Chilaka collaborated with Dr. Susan Havercamp, director of Health Promotion and Health Care Parity at The Ohio State University Nisonger Center, to create the program as part of the Columbus-Athens Schweitzer Fellows Program. Chilaka and Havercamp noticed there were health and wellness programs for students, but rarely programs tailored to those with intellectual and developmental disabilities.
"Children with intellectual and developmental disabilities have a higher risk of poor nutrition, poor oral health, and obesity compared to children without disabilities," explains Havercamp. "Because of their disability, these children are often excluded from health promotion programs."
Last summer, Rising Up Strong partnered with Columbus City Schools and their summer care program for students with multiple disabilities. Every morning for two weeks, Rising Up Strong partners entered the classroom and taught fourth and fifth graders, as well as middle schoolers.
The program focuses on teaching students about health and wellness topics such as physical activity, nutrition, physician checkups, and coping with stress through different activities. From making their own salad to performing theatrical plays to using drums to signify heartbeats, the students are receiving hands-on experience in a fun, interactive way. The activities try to target different parts of the brain, including verbal, visual, and aural stimuli in order to provide a comprehensive learning experience.
In the classroom, Rising Up Strong uses a universal learning design, which creates an educational environment that can adapt to individual learning differences. Chilaka says this is an important part of inclusivity, "because in special education classes everyone has a different mode of learning, it is one of the main aspects of the program to make sure everyone can participate and benefit from the teaching."
In order to measure the program's impact on the students, they conducted a study to see if going through this program would increase both health and wellness knowledge, as well as positive attitudes about health and wellness.
After analyzing the results of the study, Chilaka proudly explains, "Students were able to identify healthy foods versus unhealthy foods, were able to identify proper tools to use when showering, and when to brush your teeth."
One student was so excited to tell her that he flossed for the first time after the oral health lesson. The program also received great reviews when looking at areas related to teaching the objectives and reaching the students.
While Chilaka formed the program, she could not execute it without her Ohio State student volunteers, who come from numerous colleges and departments.
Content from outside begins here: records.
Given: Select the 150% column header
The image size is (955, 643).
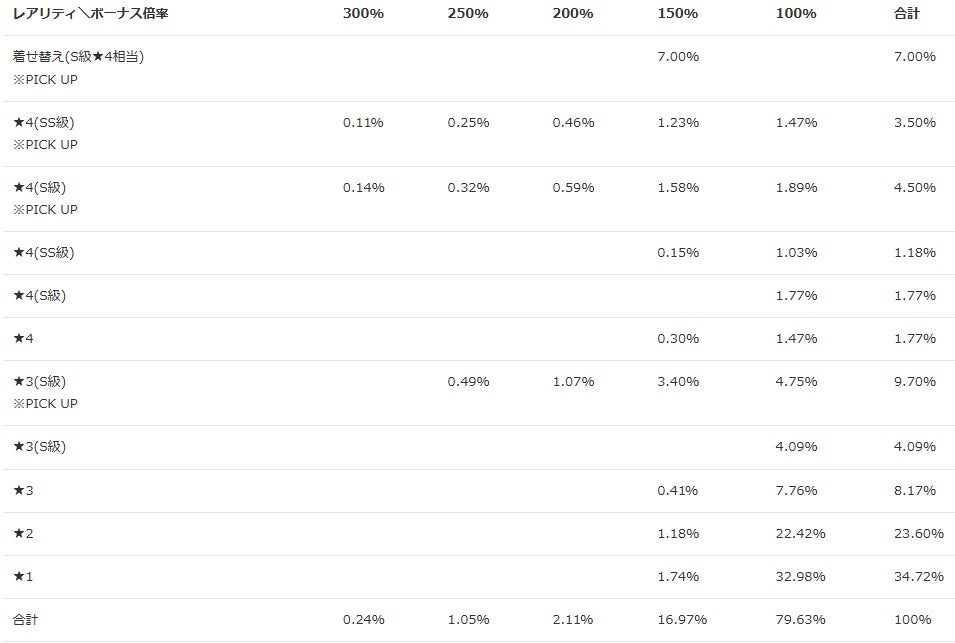Looking at the screenshot, I should (678, 14).
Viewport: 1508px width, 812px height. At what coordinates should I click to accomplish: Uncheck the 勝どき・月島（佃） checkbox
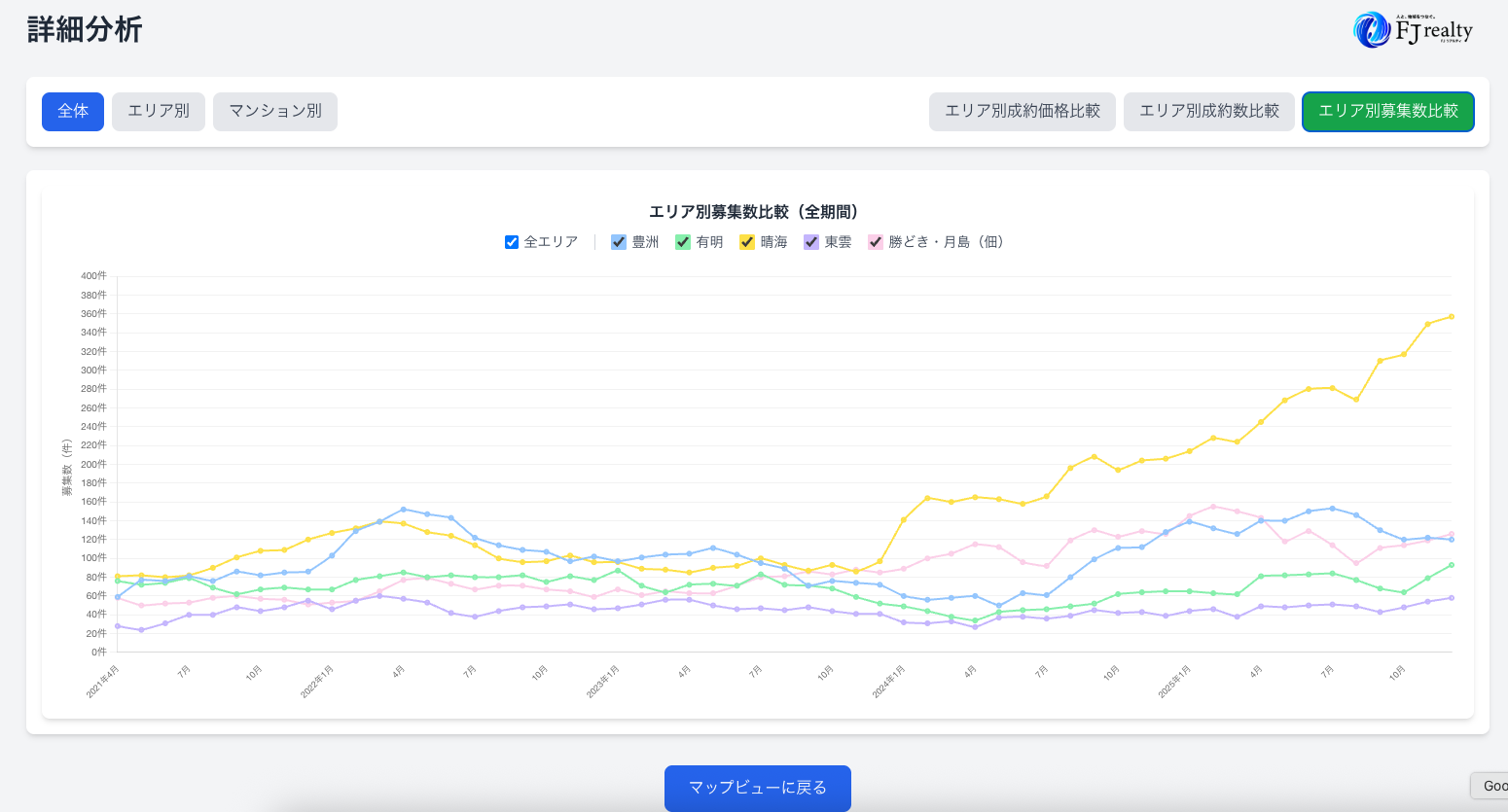(876, 242)
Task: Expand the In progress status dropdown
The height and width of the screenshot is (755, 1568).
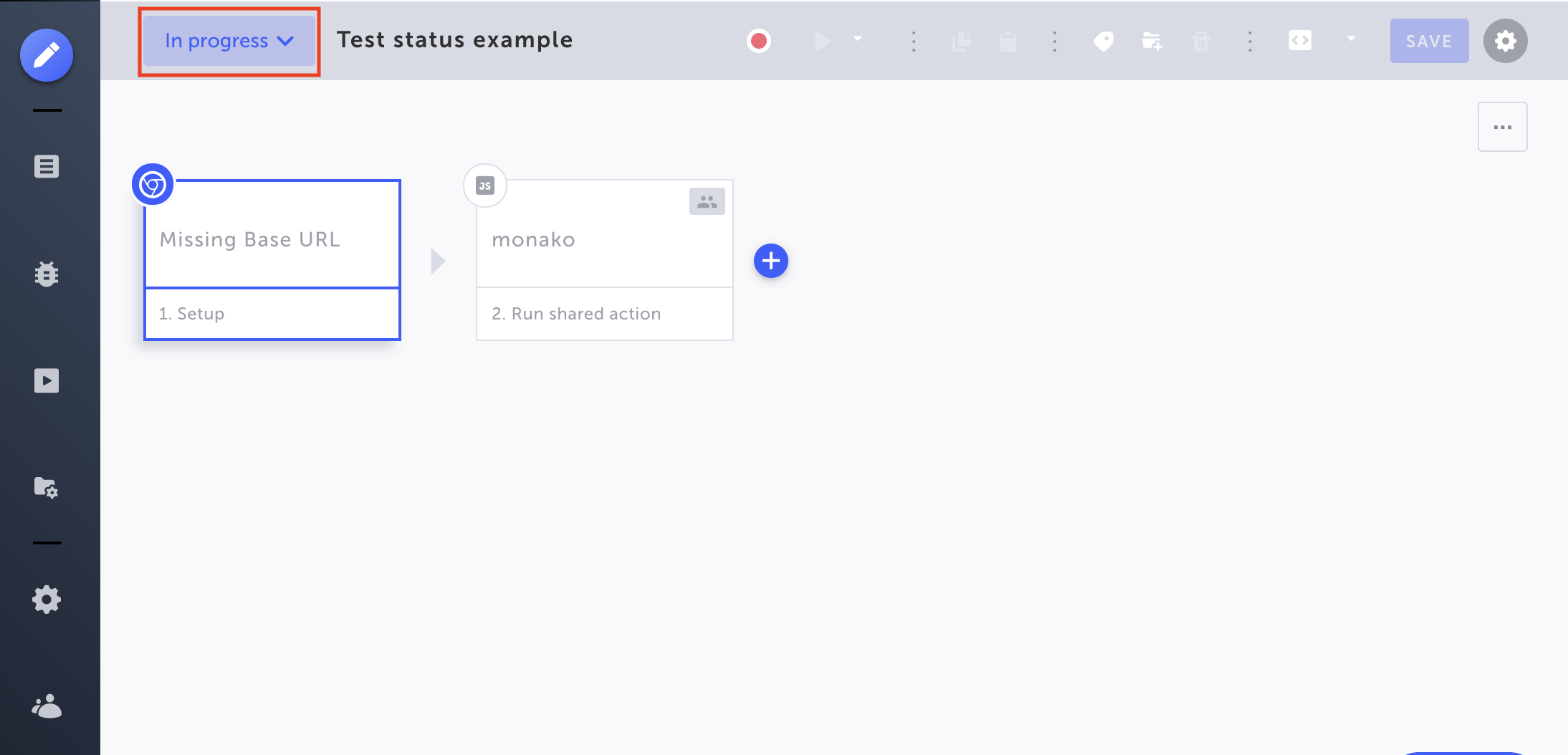Action: (x=229, y=41)
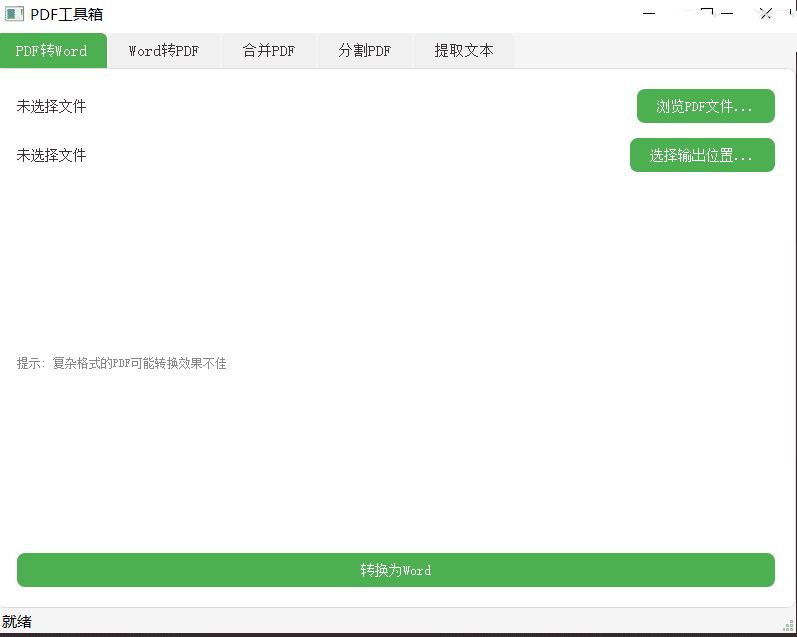This screenshot has width=797, height=637.
Task: Maximize the PDF工具箱 window
Action: coord(708,13)
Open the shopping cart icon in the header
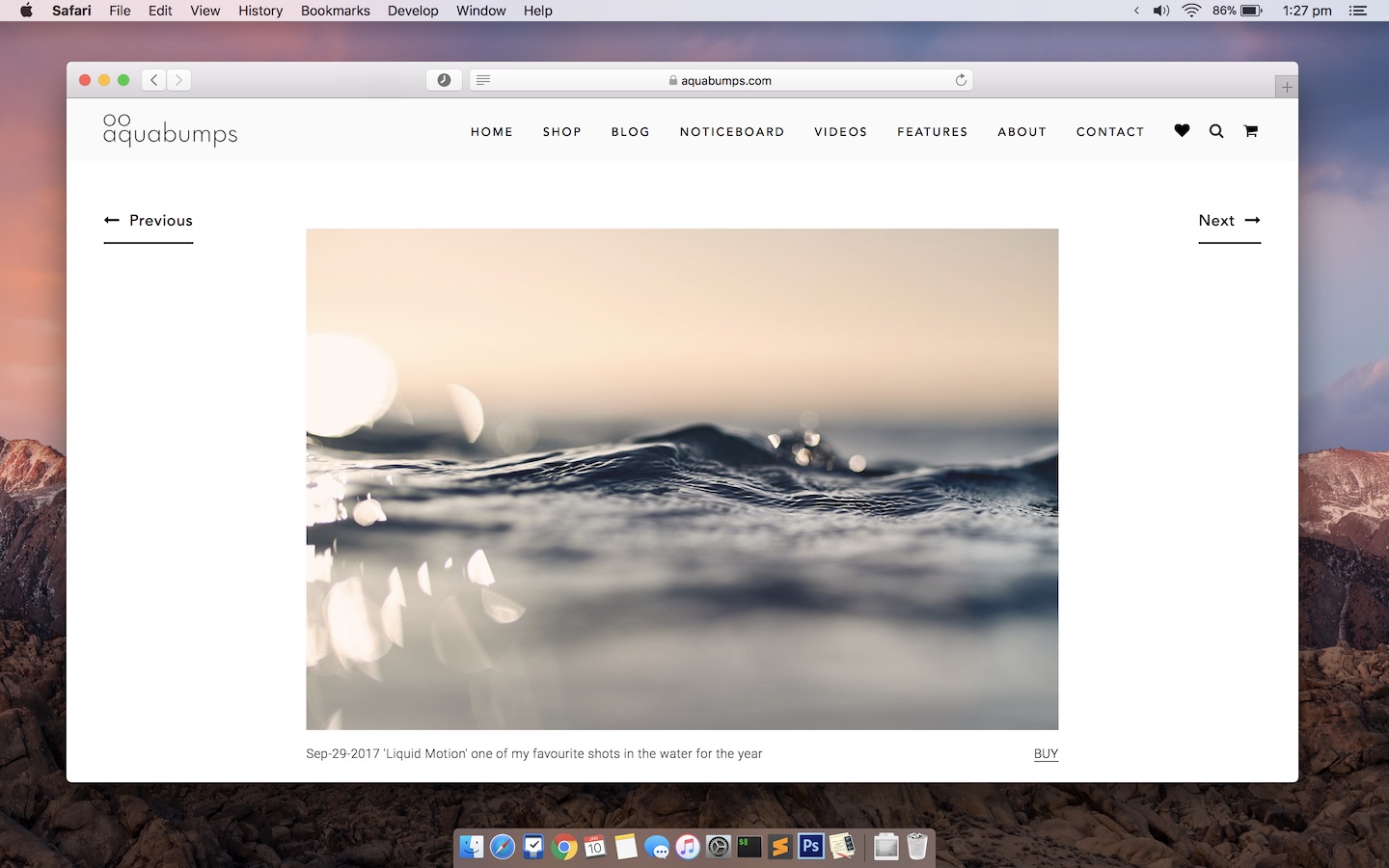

Volunteering for this program is "for anyone who has a passion to teach and to help students who often times aren't talked about when it comes to a lot of health issues," says Chilaka. "Rising Up Strong is really trying to allow these individuals to be autonomous in their health and there are so many ways to teach individuals with intellectual and developmental disabilities so that they can understand, for example, instead of having all of this candy, I'll have this fruit."